Groupes de sociétés : des licenciements économiques… (in)justifiés ?

Groupes de sociétés : des licenciements économiques… (in)justifiés ?

Lorsqu’une entreprise rencontre des difficultés économiques telles qu’elle doit se séparer de ses salariés, le motif économique des licenciements ainsi prononcés est établi. Cependant, si ces licenciements sont occasionnés par sa faute ou une « légèreté blâmable » de sa part, ils peuvent être invalidés. Voici quelques exemples pour vous aider à placer le curseur…


Distribution de dividendes : attention à la mesure !

Dans une 1ère affaire, une entreprise, détenue par une société mère, procède à des licenciements économiques. Mais une salariée qui a vu son contrat de travail ainsi rompu conteste son licenciement : elle considère que son employeur est responsable de cette décision.
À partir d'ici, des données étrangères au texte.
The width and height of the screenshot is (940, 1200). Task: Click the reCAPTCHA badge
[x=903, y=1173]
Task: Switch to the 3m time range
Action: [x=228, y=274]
Ce que conteste, à son tour, l’employeur : l’entreprise a rencontré des difficultés économiques, plusieurs de ses filiales ayant elles-mêmes fait l’objet de liquidations judiciaires. Il rappelle, en outre, qu’un licenciement économique justifié par des difficultés économiques est valable dès lors que l’employeur n’a pas agi avec fraude ou, à tout le moins, avec « légèreté blâmable ». Or, selon lui, on ne peut que lui reprocher de mauvais choix de gestion.

Ce qui ne convainc pas le juge : l’employeur a tout de même, peu de temps avant de prononcer les licenciements (2 ans), versé des dividendes à sa société mère dans des proportions anormales compte tenu du résultat net de l’entreprise, ce qui a provoqué les difficultés financières de ses filiales, puis de l’entreprise. Ces difficultés résultent alors d’agissements fautifs de l’employeur, ce qui prive ce licenciement de cause réelle et sérieuse.


Difficultés financières d’une filiale : passivité = faute ?

Dans une 2ème affaire, une entreprise, détenue par une société mère, procède à des licenciements économiques. Mais des salariés licenciés contestent leur licenciement : ils considèrent que la société mère est responsable de cette décision, en refusant de financer un plan de sauvegarde de l’emploi, alors que sa trésorerie s’est très rapidement dégradée.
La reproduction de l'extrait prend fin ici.